Shelton knew a friend who’d replaced his lost card at a sub-branch of the National Registration department at KG6 barracks and there were few if any queues. The last time I’d been at KG6 was when I’d been caught with an untidy trunk at an army inspection and had to do a day of filing when I should have been on R&R. It seemed like a good opportunity to see what it was like now.
The military policeman at the barracks gate stopped me and asked what I wanted. I was at the wrong gate but he offered to get the ID card for me (for a fee no doubt). This rather defeated the object of the trip and I didn’t see how I could get another card without being there myself so I politely refused.

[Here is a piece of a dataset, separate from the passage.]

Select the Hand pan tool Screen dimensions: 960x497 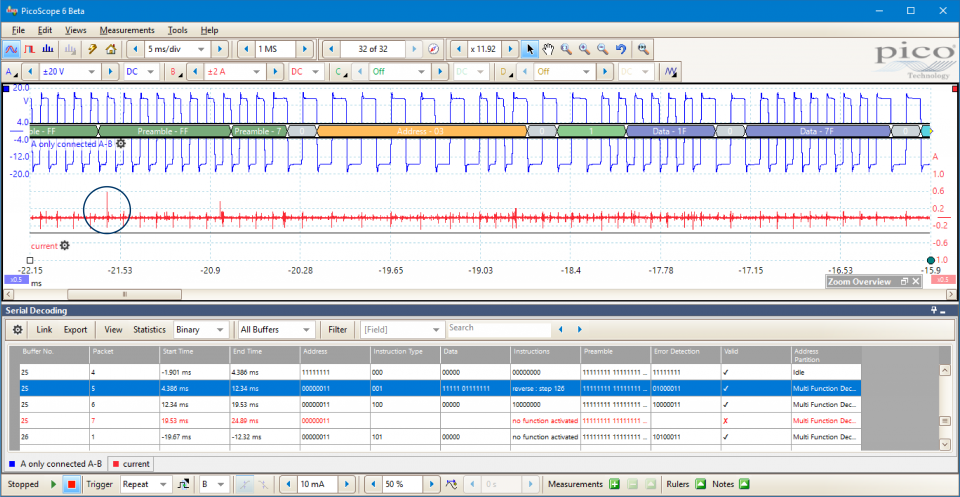coord(548,49)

There was precious little going on inside the building. The room I was sent to had sheets of very large ID card negatives on the table and piles of very old computer printouts on the shelves. A strange unidentifiable piece of apparatus lay on the floor. An older man looked at my passport and birth certificate and shuffled over to a computer terminal. Brushing aside debris he pulled out the keyboard and typed in my ID details. It was all there, this was looking really promising. Sadly the official said I had to go to the Makombe building as they couldn’t replace ID cards on these premises. Catching the horrified look on my face he said he’d give me a letter to speed things up so duly armed I set off for the Makombe Building on Herbert Chitepo Road.
I was lucky to find a car park close to the gate. Locking the car and nodding to the car “attendant” who promised to look after my vehicle I made my way to the entrance. I paused, took in the chaotic scene and taking a deep breath resigned myself to my fate.

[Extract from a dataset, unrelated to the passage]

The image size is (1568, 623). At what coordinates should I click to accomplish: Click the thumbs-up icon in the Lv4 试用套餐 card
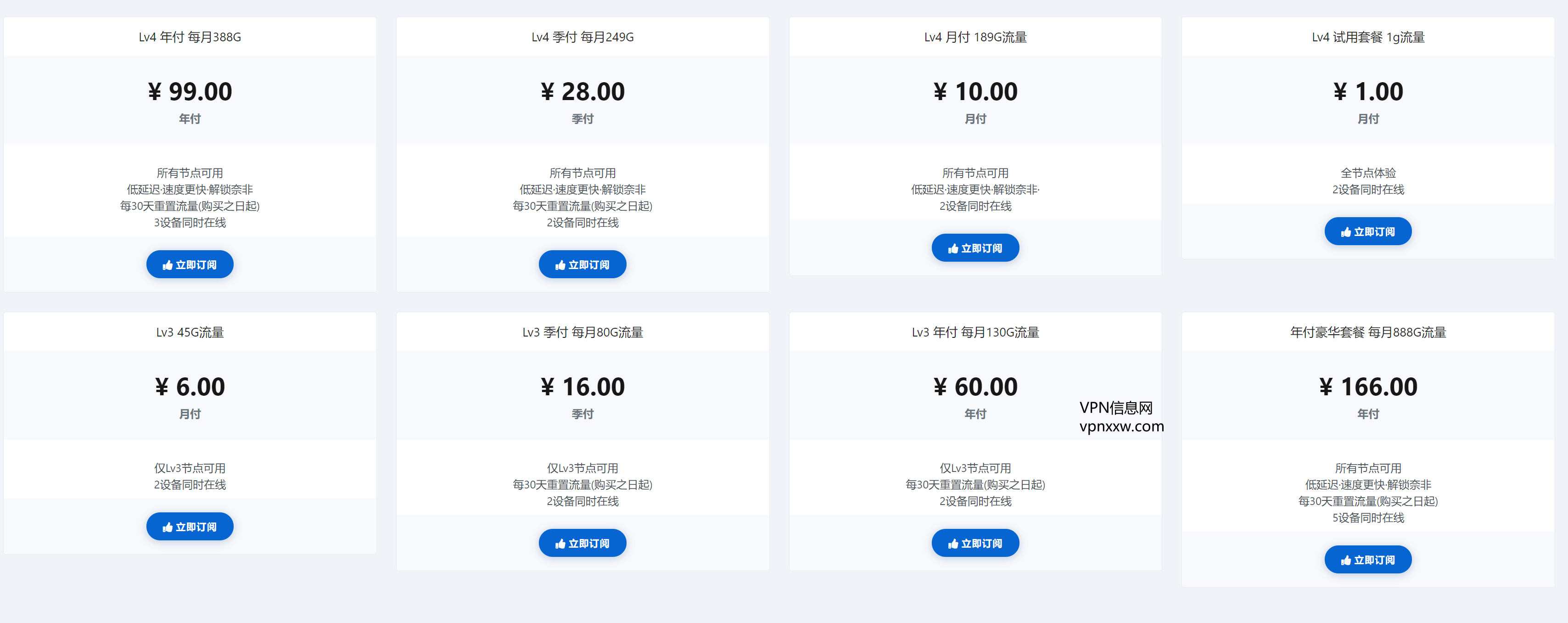1345,232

Two hours and six offices later I had my new ID card. I’d been fully digitised, avoided two marriage proposals (no thanks, I don’t need help to spend my money) and hopefully got a bit of business. I’d gleaned that the new offices next door that had been vacant for the last 6 years or so were not about to be occupied anytime soon and the authorities were instead refurbishing “this dump”. With the exception of the photocopier operator I’d confirmed that most Zimbabweans are friendly and have a sense of humour. But I knew that already.